Karahantepe Kazı Başkanı Prof. Dr. Necmi Karul, Neolitik döneme ait “T” biçiminde 250’nin üzerinde dikilitaşın bulunduğu Karahantepe’de 2024 kazı çalışmalarının tamamlandığını söyledi.
Karahantepe’de 14 ayrı bölgede kazı yapıldığını vurgulayan Karul, tarihi ören yerinde yeni bulgulara rastladıklarını ifade etti.
Bu yıl Karahantepe’de özellikle kamusal yapılara yoğunlaştıklarını belirten Karul, şöyle konuştu:
“Daha önce büyük ölçüde açığa çıkardığımız kamusal yapı kompleksinde çalışmalara devam ediyoruz. Burada merkezi bir yapı var ve ona eklenmemiş daha küçük boyutlarda yine kamusal amaçlarla inşa edilmiş binalar olduğunu biliyorduk. Bunlardan bir tanesinde geçtiğimiz yıl kazıya başlamıştık, bu sene de devam ettik.
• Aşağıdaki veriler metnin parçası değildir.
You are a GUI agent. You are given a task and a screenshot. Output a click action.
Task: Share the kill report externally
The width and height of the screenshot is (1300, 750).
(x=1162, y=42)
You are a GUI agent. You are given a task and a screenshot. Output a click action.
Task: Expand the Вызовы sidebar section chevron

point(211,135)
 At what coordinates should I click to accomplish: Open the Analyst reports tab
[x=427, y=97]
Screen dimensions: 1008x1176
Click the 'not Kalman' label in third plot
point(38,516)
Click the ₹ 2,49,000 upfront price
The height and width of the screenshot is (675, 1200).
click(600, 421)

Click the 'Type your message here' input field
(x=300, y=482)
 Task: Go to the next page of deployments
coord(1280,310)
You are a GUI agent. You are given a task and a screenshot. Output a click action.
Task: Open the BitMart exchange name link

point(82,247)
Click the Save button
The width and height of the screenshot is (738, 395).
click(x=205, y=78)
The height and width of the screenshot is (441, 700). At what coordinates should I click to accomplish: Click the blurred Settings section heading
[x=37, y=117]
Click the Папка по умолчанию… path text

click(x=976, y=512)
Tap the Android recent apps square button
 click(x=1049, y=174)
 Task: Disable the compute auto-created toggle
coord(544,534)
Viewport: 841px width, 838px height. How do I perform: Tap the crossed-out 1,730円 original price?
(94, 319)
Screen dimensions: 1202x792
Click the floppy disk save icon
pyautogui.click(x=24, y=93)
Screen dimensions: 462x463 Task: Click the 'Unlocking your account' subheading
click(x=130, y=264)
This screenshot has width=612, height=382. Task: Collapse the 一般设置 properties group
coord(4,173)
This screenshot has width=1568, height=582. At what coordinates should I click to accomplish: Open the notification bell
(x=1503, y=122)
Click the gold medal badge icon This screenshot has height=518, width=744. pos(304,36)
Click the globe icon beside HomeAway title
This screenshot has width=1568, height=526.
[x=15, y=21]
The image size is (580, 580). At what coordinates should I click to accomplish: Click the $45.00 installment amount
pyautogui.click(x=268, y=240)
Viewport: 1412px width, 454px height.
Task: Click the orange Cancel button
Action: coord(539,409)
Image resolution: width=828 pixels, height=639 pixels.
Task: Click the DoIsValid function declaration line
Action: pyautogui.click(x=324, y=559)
Yapının taban seviyesine geldiğimizde bir sekinin üzerinde dikili taşlarla ayrılmış oda gibi bir alanla karşılaştık.
Bu alanın içerisinin kırmızı steril toprakla doldurulduğunu ve bu doldurma işlemine paralel olarak odanın içerisine taş kaplar ve tabaklar bırakıldığını gördük. Kaplar siyah renkli klorit taştan yapılmış ve üzerleri tümüyle geometri ve hayvan desenleriyle bezenmiş. Aynı zamanda bu kontekstin içerisinde baton adını verdiğimiz taş nesneler, boncuklar gibi farklı buluntu gruplarıyla da karşılaştık. Bu kontekstin içerisinde çok sayıda kurt çenesi, leopar, akbaba ve tilki kemikleri gördük. Tilkilerin postlarıyla kontekstin içerisine bırakıldığını anladık.”
Pişirmeyle ilgili fonksiyona sahip alan keşfedildi
Ortaya çıkarılan her bir eserin çok kıymetli olduğunu anlatan Karul, buluntularla geçmişe dair önemli ipuçları elde ettiklerini dile getirdi.
Karahantepe’nin yorumlanması için daha fazla zamana ihtiyaç duyulduğuna dikkati çeken Karul, şunları kaydetti:
“Kuşkusuz buluntuları yeni açığa çıkarıyoruz, bunların değerlendirmesini yapmak için biraz zamana ihtiyacımız var. Ama binanın içinde geri kalan bölümünde çok sayıda ateş yerinin olması, büyük boğa boynuzlarının, hatta kafataslarının zemine bırakılmış olması, bu alanın pişirmeyle ilgili bir fonksiyona sahip olduğunu, kamusal yapı kompleksinin parçası olduğunu anlamış olduk. Yapı içerisinde fırınlara da rastladık. Karahantepe’de açığa çıkardığımız yapının içerisinde çok sayıda ateş yerinin olması ilk kez karşılaştığımız bir ortamı bize göstermiş oldu.”